Acted In: Don't Breathe, Evil Dead, Castle Rock, Twin Peaks
Why She Deserves Our Attention: One of the great attributes of being a final girl is the ability to go beyond what you thought possible to survive. Jane Levy has illustrated this in several movies. In Evil Dead, her character Mia is a heroin addict who somehow finds to the strength to survive an unforeseeable battle. As Levy said, the character is a survivor long before the final reel:
I think from the very beginning Mia has made the decision that she's gonna be healthy. So she's not using drugs at all in this movie. It's like, withdrawal starts the minute the movie starts, and then she has to live.
She also illustrates this in Don't Breathe, where she begins her arc as a reluctant thief in a gang of robbers and ends up the last person standing. We look forward to seeing what she will survive next…

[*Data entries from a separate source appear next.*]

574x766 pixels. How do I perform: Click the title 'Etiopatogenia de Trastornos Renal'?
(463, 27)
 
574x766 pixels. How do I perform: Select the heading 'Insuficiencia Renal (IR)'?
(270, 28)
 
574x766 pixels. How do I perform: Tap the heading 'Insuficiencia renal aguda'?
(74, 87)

Acted In: American Horror Story, Final Girls, Anna
Why She Deserves Our Attention: Taissa Farmiga made her debut as Violet Harmon in American Horror Story playing a troubled high school student who dates a not-so-good guy ghost named Tate. While she is, in fact, dead, she does shows strength in the afterlife after finding out he was not only a mass murderer but impregnated her mother with a demon baby and banishes (or perhaps “ghosts”) him from her afterlife.
And you know you've made it to final girl status when you're in a film of the same name. Once again, Farmiga makes it to the last reel in Final Girl, ultimately turning from a shy teen to a confident heroine as she takes on Billy Murphy, the villain of Camp Bloodbath.